そこで、外部の詳細な分析を行うと、悪質と判断せざるを得ないリンクが約50%を占めていたため、取り外す。ところが、何日経っても、取り外したはずのリンクがYahooに認識されたままの状態になっている。なるほど、外部の要因でペナルティになった場合、そこを修正しても、暫く見直してもらえないのである。まるで、内部の要因と外部の要因では罪の重さが違うかのように。そこで、同サイト内の他のページにおいて、内部要因でペナルティになっているページがたくさんあったため、それらの内部を修正した。これは、それらのページからトップに向けて内部リンクが張られている為、ペナルティリンクの1つと認識されていると判断したからだ。

そんなこんなで、5月20日のアルゴリズム刷新が訪れたが、戻らず、6月2日のIndex Upsateでも戻らない。やれることは全てやったつもり。キャッシュを見ても、内部リンク・外部リンクが残っている。

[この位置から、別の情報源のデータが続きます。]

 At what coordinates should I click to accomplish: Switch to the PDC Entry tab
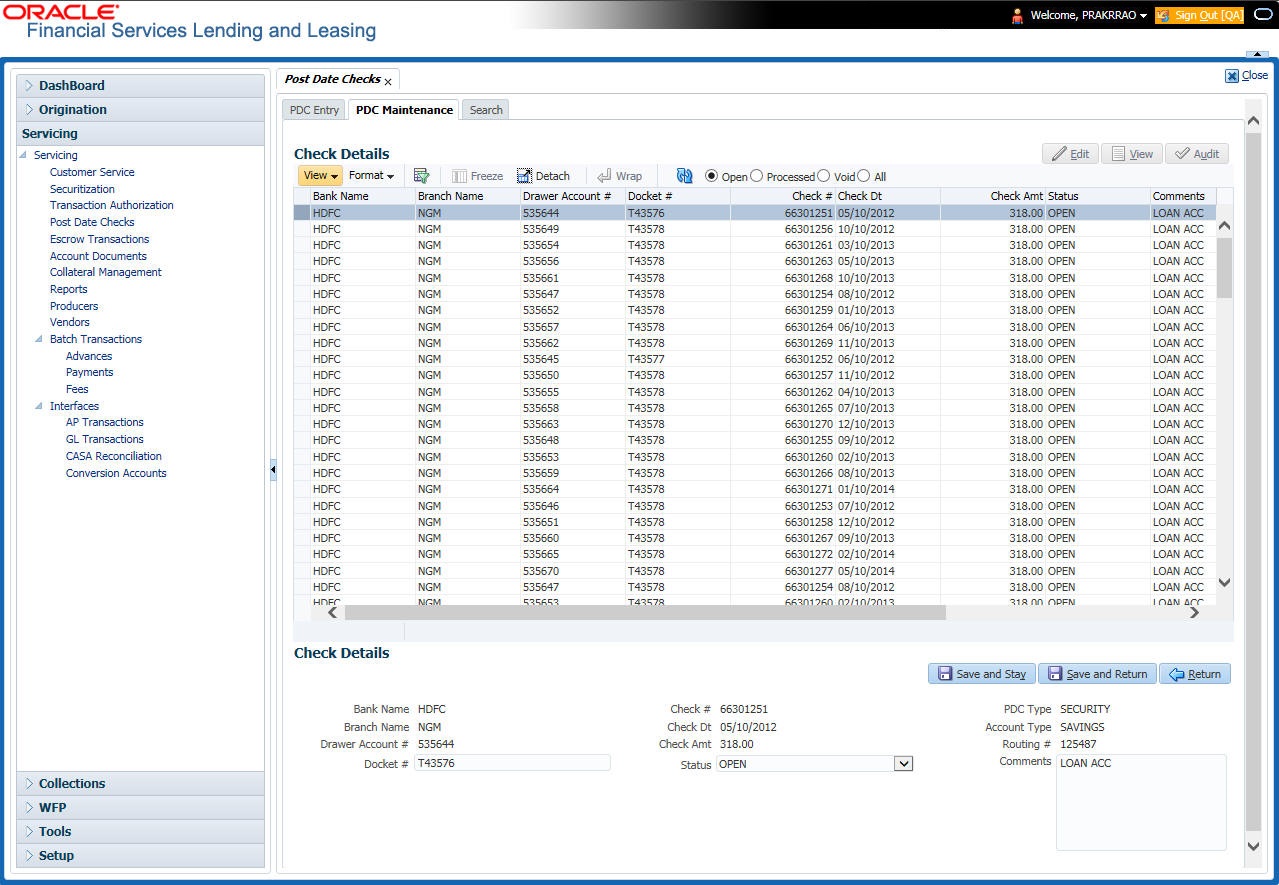314,110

そこから数日経過した6月12日に、トップから下層のペナルティページへ内部リンクを張っていることに気付き、そのリンクを一時的に断ち切った。ペナルティページへの発リンクもペナルティの対象となるからだ。すると、8日後の6月20日にリカバリ成功!今に至るのである。この時点では、キャッシュも正常に入れ替わっているが、それにしても外部要因のペナルティのリカバリは時間がかかる傾向にある。


結論として、Yahooのペナルティフィルタは日に日に複雑化しており、従来の単体の要因のみならず、複合要因によるペナルティは、リカバリにも時間を要するのである。整理すると

1.内部ペナルティ
2.外部リンクペナルティ
3.同一サイト内の他のペナルティページからの内部リンク
4.同一サイト内の他のペナルティページへの内部発リンク

これら全てをペナルティ項目として特定し、正しい改善策をもってして初めてリカバリが実現できるのである。

もちろん、ペナルティ項目は上記に記載した4つのほかにもたくさんある。